Global ratings firm Moody's on Wednesday downgraded the entire Indian banking system's rating outlook from “stable” to “negative,” citing the likely deterioration in asset quality in the months ahead. Only in September, Standard & Poor's (S&P) downgraded the country's largest lender, the State Bank of India, by one notch.

Understandably, the Moody's decision — at a time when the Eurozone financial system is in turmoil and a large number of European banks are in dire straits — evoked sharp reactions from the government and bankers alike. While the government pooh-poohed the step as of “no significance,” saying the country's lending institutions are much healthier than their global counterparts, Indian bankers termed the move “unwarranted” and “premature” at this point of time.

The market, which is prone to knee-jerk reactions, apprehended that the downgrade by the Moody's would render overseas borrowings costlier for Indian banks. The negative sentiment sparked a major sell-off in banking stocks, resulting in the banking index on the Bombay Stock Exchange tumbling by 2.62 per cent.


Arguing its case for the outlook downgrade in the wake of the economic growth slowdown that could impact the asset quality and profitability of the Indian banking sector, the Moody's said: “with asset quality, given the tightening environment, we anticipate that it will deteriorate over the next 12-18 months, thereby causing an increase in provisioning needs for the banks in FY'12 and FY'13.”

The government sought to brush aside the Moody's prognosis as a non-issue. “We are not concerned. We are not affected by the downgrade. Looking at how the global banks are faring, we are much stronger and the ratings have no significance,” Financial Services Secretary D.K. Mittal said.
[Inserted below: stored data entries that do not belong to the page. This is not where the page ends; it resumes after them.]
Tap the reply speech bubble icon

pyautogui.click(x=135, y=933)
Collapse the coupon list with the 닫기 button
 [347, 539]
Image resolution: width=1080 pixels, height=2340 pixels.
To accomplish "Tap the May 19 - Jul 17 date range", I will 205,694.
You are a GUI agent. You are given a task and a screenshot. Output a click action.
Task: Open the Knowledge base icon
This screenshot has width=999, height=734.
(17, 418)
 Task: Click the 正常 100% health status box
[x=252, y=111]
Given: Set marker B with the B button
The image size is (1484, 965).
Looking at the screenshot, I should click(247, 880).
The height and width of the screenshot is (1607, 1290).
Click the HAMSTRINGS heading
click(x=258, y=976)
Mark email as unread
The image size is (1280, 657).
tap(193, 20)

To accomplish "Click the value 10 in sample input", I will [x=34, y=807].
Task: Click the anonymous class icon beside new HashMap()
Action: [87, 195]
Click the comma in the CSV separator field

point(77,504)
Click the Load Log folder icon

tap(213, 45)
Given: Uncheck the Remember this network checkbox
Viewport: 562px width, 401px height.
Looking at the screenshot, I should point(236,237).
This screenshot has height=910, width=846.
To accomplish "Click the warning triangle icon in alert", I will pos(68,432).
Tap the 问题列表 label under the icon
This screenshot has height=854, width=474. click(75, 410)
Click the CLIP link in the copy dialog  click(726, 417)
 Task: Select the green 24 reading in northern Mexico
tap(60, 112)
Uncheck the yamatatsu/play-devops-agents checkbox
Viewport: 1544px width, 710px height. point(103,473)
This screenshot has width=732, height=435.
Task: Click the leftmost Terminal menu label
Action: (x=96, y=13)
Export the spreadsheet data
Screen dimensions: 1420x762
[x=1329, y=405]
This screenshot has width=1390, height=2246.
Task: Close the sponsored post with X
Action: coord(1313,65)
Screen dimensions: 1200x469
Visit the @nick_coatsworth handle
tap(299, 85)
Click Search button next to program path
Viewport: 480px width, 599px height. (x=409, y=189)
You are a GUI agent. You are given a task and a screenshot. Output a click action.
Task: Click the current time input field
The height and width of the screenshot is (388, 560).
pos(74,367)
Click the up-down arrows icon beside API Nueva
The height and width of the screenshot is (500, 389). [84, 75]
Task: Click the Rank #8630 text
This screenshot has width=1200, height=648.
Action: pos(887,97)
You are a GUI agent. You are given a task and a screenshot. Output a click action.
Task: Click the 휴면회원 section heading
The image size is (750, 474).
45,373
Bankers were even more critical, if not sharper. Ostensibly, with the effect of his bank's downgrade by S&P fresh in mind, SBI Chairman Pratip Chaudhuri pointed out that the health of Indian banks was much better compared to their global lenders. “Perhaps they [rating agencies] are stung by experience elsewhere. But otherwise I feel Indian banks are well-regulated. We don't deal in exotic products. Also, the amount of leveraging is low, we do 12-14 times while the best of European banks leverage up to 20 times,” he said.